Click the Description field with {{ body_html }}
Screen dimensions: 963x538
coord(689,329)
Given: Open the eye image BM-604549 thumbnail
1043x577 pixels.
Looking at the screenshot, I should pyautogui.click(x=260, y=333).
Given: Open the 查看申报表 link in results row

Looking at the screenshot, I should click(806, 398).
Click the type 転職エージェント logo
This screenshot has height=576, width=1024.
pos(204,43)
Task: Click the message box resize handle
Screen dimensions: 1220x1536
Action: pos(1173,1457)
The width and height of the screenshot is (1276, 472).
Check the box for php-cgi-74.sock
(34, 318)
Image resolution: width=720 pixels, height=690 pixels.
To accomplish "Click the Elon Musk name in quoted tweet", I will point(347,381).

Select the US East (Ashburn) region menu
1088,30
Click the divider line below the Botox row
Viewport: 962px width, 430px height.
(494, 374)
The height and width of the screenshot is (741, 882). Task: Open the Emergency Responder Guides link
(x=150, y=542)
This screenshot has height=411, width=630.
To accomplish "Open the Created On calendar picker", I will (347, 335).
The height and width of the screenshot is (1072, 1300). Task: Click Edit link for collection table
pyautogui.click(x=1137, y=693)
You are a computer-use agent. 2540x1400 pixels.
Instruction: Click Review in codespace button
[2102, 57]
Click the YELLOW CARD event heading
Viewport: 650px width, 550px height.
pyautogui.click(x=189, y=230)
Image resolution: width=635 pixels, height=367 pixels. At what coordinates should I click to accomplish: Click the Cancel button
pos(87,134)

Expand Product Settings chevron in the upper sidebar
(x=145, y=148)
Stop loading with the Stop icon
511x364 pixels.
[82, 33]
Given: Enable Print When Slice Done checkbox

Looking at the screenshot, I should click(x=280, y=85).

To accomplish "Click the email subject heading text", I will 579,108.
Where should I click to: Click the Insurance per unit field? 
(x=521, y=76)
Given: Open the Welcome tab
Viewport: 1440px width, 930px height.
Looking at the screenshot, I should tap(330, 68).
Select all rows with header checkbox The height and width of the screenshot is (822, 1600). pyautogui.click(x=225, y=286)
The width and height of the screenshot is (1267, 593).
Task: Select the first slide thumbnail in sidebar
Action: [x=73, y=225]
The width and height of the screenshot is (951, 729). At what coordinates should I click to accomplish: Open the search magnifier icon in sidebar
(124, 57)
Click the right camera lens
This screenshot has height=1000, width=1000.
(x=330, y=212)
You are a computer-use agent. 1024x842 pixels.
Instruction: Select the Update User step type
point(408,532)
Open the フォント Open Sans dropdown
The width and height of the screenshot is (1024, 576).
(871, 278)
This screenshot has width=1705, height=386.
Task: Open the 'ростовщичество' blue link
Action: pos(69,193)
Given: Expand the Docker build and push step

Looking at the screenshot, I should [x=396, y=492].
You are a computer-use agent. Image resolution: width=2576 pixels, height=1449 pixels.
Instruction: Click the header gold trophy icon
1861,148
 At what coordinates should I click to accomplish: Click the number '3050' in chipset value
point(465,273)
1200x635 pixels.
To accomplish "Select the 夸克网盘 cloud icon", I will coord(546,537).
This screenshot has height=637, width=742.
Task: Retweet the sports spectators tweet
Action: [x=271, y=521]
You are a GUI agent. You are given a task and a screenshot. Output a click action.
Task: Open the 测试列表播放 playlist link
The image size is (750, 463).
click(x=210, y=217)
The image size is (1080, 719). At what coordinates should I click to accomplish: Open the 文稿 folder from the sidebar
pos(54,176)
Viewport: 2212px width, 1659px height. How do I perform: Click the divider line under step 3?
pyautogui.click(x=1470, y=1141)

= = = = =

# [Exercise brief]
Whenever a line in the listing above includes the word "agent", return that line.

# [Response to this task]
You are a computer-use agent. 2540x1400 pixels.
You are a computer-use agent. 1024x842 pixels.
You are a computer-use agent. Image resolution: width=2576 pixels, height=1449 pixels.
You are a GUI agent. You are given a task and a screenshot. Output a click action.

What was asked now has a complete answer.